(Dataset excerpt)
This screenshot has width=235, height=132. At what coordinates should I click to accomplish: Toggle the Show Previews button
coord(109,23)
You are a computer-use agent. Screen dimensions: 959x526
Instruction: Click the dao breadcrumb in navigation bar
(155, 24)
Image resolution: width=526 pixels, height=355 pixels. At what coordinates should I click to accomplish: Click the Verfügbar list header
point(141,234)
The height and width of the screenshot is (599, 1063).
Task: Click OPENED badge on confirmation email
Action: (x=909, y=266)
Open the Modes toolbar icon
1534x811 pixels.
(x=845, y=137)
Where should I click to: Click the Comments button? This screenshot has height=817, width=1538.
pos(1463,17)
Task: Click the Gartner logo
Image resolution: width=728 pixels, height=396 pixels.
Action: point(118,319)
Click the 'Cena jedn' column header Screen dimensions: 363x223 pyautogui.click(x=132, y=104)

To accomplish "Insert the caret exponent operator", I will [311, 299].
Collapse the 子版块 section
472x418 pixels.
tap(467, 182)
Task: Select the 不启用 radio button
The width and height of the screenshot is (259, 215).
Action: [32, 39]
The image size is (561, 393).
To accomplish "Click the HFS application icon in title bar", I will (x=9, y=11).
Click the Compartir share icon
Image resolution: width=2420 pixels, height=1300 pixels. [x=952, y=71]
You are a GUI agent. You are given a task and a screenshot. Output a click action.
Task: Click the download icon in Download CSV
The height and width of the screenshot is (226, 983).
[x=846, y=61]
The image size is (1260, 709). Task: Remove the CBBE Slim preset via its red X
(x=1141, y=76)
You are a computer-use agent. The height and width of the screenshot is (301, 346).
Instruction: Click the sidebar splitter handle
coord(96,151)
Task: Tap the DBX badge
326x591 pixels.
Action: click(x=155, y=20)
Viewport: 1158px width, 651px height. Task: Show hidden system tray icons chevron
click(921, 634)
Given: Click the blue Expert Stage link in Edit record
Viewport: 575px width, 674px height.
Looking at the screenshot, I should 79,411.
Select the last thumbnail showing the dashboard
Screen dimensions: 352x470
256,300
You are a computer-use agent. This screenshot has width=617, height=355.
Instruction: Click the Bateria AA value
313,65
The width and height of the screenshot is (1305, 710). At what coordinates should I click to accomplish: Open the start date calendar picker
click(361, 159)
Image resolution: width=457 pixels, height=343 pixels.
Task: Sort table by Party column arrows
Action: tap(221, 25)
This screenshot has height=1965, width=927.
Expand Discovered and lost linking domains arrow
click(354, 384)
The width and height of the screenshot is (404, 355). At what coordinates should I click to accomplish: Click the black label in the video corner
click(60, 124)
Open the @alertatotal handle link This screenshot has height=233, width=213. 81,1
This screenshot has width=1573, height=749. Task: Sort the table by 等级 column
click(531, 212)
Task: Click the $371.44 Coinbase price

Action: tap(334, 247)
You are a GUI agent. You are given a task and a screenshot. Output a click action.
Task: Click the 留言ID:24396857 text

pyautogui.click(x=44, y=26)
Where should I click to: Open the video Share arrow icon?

» **Task statement**
Report only the number of lines in the records above that contain the word "handle".

» **Result for this exercise**
2